Why does pfs then only happen to some people? Is it only some of us that that finasteride that it effects our brains?
It 100% affects everybody…I was always someone who dreams a lot, and very lively dreams, and it might seem stupid, but i had solved lots of my problems dreaming of solutions for them (Even maths problems, and im really not lying)…
I took that poison 3 years, during which i stopped dreaming all at once…I always thought, it must be im getting older, or too much stress at work, but boy i was wrong…3 years, and my libido and errections were intense like when puberty hit, and BAMMMMM everything is dead, 0 Libido, 0 errections…But at least im dreaming again now, so i know 100%, that it was that poison, that fucked up my brain
Are you still tapering off that and how long have you been on it? This by itself can lead to psychological and neurological side effects for years after you stop completely, depending on how long you were on it.
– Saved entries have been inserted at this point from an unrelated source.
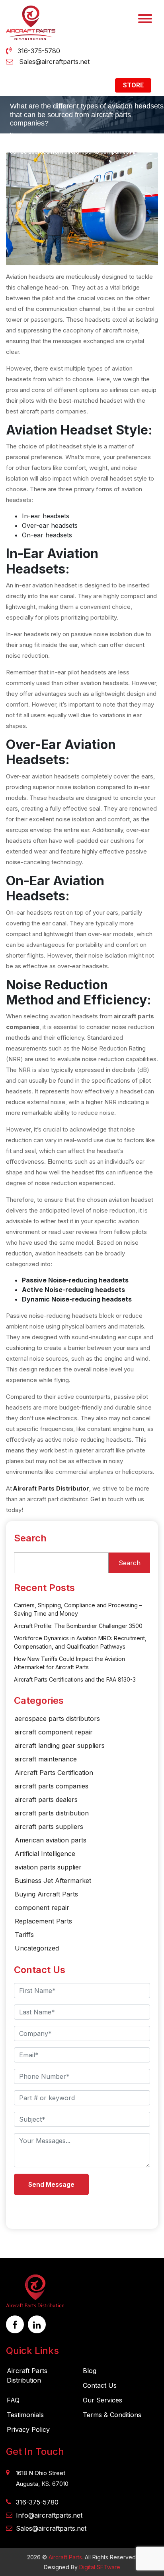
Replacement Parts (43, 1921)
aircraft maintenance (46, 1759)
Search (30, 1538)
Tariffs (24, 1935)
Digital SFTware (99, 2567)
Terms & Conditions (112, 2415)
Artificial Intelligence (45, 1854)
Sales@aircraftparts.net (54, 62)
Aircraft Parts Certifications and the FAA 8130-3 (75, 1679)
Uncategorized (37, 1948)
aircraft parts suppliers (49, 1827)
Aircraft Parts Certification (54, 1773)
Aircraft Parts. (66, 2557)
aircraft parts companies (51, 1786)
No, I was on mirtazapine for 1 year in varying doses and try to cut it several times.
The crush was actually following the last doses of mirtazapine. I was reducing finasteride the same time, so it is difficult to say what is causal. The symptoms fit to PFS as it is not just neurological. Mirtazapine is also changing some Neurosteroide and cortisol pathway, therefore my best guess is finasteride first caused insomnia and tension, taking and tapering mirtazapine worsened the symptoms to full blown PFS
The erections got first stronger when you stopped it?